## Task prompt
Would you retype every line below without changing anything?

## Given data
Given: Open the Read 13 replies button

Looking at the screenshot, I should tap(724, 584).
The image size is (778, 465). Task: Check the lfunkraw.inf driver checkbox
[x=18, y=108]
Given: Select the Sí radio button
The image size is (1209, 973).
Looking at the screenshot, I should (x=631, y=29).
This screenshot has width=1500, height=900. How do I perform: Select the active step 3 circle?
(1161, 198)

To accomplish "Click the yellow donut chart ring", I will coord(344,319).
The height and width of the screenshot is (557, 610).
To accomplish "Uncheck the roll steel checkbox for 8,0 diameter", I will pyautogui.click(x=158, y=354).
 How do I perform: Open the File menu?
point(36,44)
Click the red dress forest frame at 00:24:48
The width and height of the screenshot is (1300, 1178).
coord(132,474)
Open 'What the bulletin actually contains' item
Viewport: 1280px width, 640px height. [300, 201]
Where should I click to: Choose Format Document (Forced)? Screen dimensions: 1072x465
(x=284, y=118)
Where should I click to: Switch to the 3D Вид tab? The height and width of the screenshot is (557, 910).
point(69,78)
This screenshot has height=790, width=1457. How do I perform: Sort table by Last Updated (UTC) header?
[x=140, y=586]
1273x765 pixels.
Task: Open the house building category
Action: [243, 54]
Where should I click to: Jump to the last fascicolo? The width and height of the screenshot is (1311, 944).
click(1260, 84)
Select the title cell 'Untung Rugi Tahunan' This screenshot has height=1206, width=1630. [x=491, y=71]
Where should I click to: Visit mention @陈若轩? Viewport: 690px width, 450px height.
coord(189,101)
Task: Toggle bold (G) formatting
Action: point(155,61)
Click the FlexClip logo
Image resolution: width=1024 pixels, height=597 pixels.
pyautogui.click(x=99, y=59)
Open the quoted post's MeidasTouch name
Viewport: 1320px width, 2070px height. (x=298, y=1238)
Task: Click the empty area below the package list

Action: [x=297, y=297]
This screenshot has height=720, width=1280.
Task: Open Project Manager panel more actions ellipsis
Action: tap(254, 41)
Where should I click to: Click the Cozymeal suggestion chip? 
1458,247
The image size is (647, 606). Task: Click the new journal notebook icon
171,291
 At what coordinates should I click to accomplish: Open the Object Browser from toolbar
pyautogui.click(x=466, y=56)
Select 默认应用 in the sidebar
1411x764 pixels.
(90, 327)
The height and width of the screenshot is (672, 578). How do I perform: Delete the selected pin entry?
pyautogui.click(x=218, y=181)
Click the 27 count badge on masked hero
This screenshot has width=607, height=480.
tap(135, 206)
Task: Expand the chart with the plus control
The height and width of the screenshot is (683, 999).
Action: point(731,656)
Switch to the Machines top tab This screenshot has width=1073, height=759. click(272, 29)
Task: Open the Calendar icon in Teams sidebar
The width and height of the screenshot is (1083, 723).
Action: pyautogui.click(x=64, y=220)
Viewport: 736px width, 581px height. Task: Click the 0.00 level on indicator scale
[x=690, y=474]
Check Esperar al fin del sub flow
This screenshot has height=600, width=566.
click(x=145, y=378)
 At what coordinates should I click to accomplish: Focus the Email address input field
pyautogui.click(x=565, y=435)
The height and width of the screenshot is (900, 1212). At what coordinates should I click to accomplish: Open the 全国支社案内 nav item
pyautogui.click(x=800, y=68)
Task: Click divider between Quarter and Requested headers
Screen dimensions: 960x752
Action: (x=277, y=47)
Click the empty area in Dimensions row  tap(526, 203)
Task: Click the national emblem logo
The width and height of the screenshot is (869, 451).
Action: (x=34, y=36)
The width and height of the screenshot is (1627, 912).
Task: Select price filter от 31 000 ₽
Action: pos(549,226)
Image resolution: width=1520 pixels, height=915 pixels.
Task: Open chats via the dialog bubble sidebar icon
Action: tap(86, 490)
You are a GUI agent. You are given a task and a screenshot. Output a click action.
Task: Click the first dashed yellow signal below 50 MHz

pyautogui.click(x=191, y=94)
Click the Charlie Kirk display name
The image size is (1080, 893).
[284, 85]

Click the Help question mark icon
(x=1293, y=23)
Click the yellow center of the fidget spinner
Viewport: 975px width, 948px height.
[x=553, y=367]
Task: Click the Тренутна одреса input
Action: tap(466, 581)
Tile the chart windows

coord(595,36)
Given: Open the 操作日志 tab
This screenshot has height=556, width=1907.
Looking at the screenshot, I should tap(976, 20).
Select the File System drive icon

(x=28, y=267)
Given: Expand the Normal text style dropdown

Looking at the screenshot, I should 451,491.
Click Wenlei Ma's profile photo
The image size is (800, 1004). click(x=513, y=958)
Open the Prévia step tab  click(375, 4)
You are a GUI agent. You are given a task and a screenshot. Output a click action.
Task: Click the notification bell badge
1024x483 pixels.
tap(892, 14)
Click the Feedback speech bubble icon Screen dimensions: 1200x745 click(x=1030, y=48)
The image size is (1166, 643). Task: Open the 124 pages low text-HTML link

## Solution
Given: Open the Read 13 replies button

Looking at the screenshot, I should tap(724, 584).
The image size is (778, 465). Task: Check the lfunkraw.inf driver checkbox
[x=18, y=108]
Given: Select the Sí radio button
The image size is (1209, 973).
Looking at the screenshot, I should (x=631, y=29).
This screenshot has width=1500, height=900. How do I perform: Select the active step 3 circle?
(1161, 198)

To accomplish "Click the yellow donut chart ring", I will coord(344,319).
The height and width of the screenshot is (557, 610).
To accomplish "Uncheck the roll steel checkbox for 8,0 diameter", I will pyautogui.click(x=158, y=354).
 How do I perform: Open the File menu?
point(36,44)
Click the red dress forest frame at 00:24:48
The width and height of the screenshot is (1300, 1178).
coord(132,474)
Open 'What the bulletin actually contains' item
Viewport: 1280px width, 640px height. [300, 201]
Where should I click to: Choose Format Document (Forced)? Screen dimensions: 1072x465
(x=284, y=118)
Where should I click to: Switch to the 3D Вид tab? The height and width of the screenshot is (557, 910).
point(69,78)
This screenshot has height=790, width=1457. How do I perform: Sort table by Last Updated (UTC) header?
[x=140, y=586]
1273x765 pixels.
Task: Open the house building category
Action: [243, 54]
Where should I click to: Jump to the last fascicolo? The width and height of the screenshot is (1311, 944).
click(1260, 84)
Select the title cell 'Untung Rugi Tahunan' This screenshot has height=1206, width=1630. [x=491, y=71]
Where should I click to: Visit mention @陈若轩? Viewport: 690px width, 450px height.
coord(189,101)
Task: Toggle bold (G) formatting
Action: point(155,61)
Click the FlexClip logo
Image resolution: width=1024 pixels, height=597 pixels.
pyautogui.click(x=99, y=59)
Open the quoted post's MeidasTouch name
Viewport: 1320px width, 2070px height. (x=298, y=1238)
Task: Click the empty area below the package list

Action: [x=297, y=297]
This screenshot has height=720, width=1280.
Task: Open Project Manager panel more actions ellipsis
Action: tap(254, 41)
Where should I click to: Click the Cozymeal suggestion chip? 
1458,247
The image size is (647, 606). Task: Click the new journal notebook icon
171,291
 At what coordinates should I click to accomplish: Open the Object Browser from toolbar
pyautogui.click(x=466, y=56)
Select 默认应用 in the sidebar
1411x764 pixels.
(90, 327)
The height and width of the screenshot is (672, 578). How do I perform: Delete the selected pin entry?
pyautogui.click(x=218, y=181)
Click the 27 count badge on masked hero
This screenshot has width=607, height=480.
tap(135, 206)
Task: Expand the chart with the plus control
The height and width of the screenshot is (683, 999).
Action: point(731,656)
Switch to the Machines top tab This screenshot has width=1073, height=759. click(272, 29)
Task: Open the Calendar icon in Teams sidebar
The width and height of the screenshot is (1083, 723).
Action: pyautogui.click(x=64, y=220)
Viewport: 736px width, 581px height. Task: Click the 0.00 level on indicator scale
[x=690, y=474]
Check Esperar al fin del sub flow
This screenshot has height=600, width=566.
click(x=145, y=378)
 At what coordinates should I click to accomplish: Focus the Email address input field
pyautogui.click(x=565, y=435)
The height and width of the screenshot is (900, 1212). At what coordinates should I click to accomplish: Open the 全国支社案内 nav item
pyautogui.click(x=800, y=68)
Task: Click divider between Quarter and Requested headers
Screen dimensions: 960x752
Action: (x=277, y=47)
Click the empty area in Dimensions row  tap(526, 203)
Task: Click the national emblem logo
The width and height of the screenshot is (869, 451).
Action: (x=34, y=36)
The width and height of the screenshot is (1627, 912).
Task: Select price filter от 31 000 ₽
Action: pos(549,226)
Image resolution: width=1520 pixels, height=915 pixels.
Task: Open chats via the dialog bubble sidebar icon
Action: tap(86, 490)
You are a GUI agent. You are given a task and a screenshot. Output a click action.
Task: Click the first dashed yellow signal below 50 MHz

pyautogui.click(x=191, y=94)
Click the Charlie Kirk display name
The image size is (1080, 893).
[284, 85]

Click the Help question mark icon
(x=1293, y=23)
Click the yellow center of the fidget spinner
Viewport: 975px width, 948px height.
[x=553, y=367]
Task: Click the Тренутна одреса input
Action: tap(466, 581)
Tile the chart windows

coord(595,36)
Given: Open the 操作日志 tab
This screenshot has height=556, width=1907.
Looking at the screenshot, I should tap(976, 20).
Select the File System drive icon

(x=28, y=267)
Given: Expand the Normal text style dropdown

Looking at the screenshot, I should 451,491.
Click Wenlei Ma's profile photo
The image size is (800, 1004). click(x=513, y=958)
Open the Prévia step tab  click(375, 4)
You are a GUI agent. You are given a task and a screenshot. Output a click action.
Task: Click the notification bell badge
1024x483 pixels.
tap(892, 14)
Click the Feedback speech bubble icon Screen dimensions: 1200x745 click(x=1030, y=48)
The image size is (1166, 643). Task: Open the 124 pages low text-HTML link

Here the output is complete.